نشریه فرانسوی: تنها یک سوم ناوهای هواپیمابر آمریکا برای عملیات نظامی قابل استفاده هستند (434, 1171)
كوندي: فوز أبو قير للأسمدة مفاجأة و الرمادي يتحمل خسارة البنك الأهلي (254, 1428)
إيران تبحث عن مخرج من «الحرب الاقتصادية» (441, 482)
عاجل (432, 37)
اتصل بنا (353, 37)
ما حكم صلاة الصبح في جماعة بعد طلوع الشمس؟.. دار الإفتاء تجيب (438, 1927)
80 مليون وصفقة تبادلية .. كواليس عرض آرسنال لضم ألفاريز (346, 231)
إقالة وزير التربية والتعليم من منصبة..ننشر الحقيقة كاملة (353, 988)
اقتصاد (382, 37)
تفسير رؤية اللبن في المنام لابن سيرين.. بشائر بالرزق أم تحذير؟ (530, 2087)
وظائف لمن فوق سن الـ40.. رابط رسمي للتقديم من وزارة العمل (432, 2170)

□ □ □ □

**Problem requirements**
Starting at the line that contains "إيران تبحث عن", write out every line through the end of the entries, exactly and with nothing added.

**Answer space**
إيران تبحث عن مخرج من «الحرب الاقتصادية» (441, 482)
عاجل (432, 37)
اتصل بنا (353, 37)
ما حكم صلاة الصبح في جماعة بعد طلوع الشمس؟.. دار الإفتاء تجيب (438, 1927)
80 مليون وصفقة تبادلية .. كواليس عرض آرسنال لضم ألفاريز (346, 231)
إقالة وزير التربية والتعليم من منصبة..ننشر الحقيقة كاملة (353, 988)
اقتصاد (382, 37)
تفسير رؤية اللبن في المنام لابن سيرين.. بشائر بالرزق أم تحذير؟ (530, 2087)
وظائف لمن فوق سن الـ40.. رابط رسمي للتقديم من وزارة العمل (432, 2170)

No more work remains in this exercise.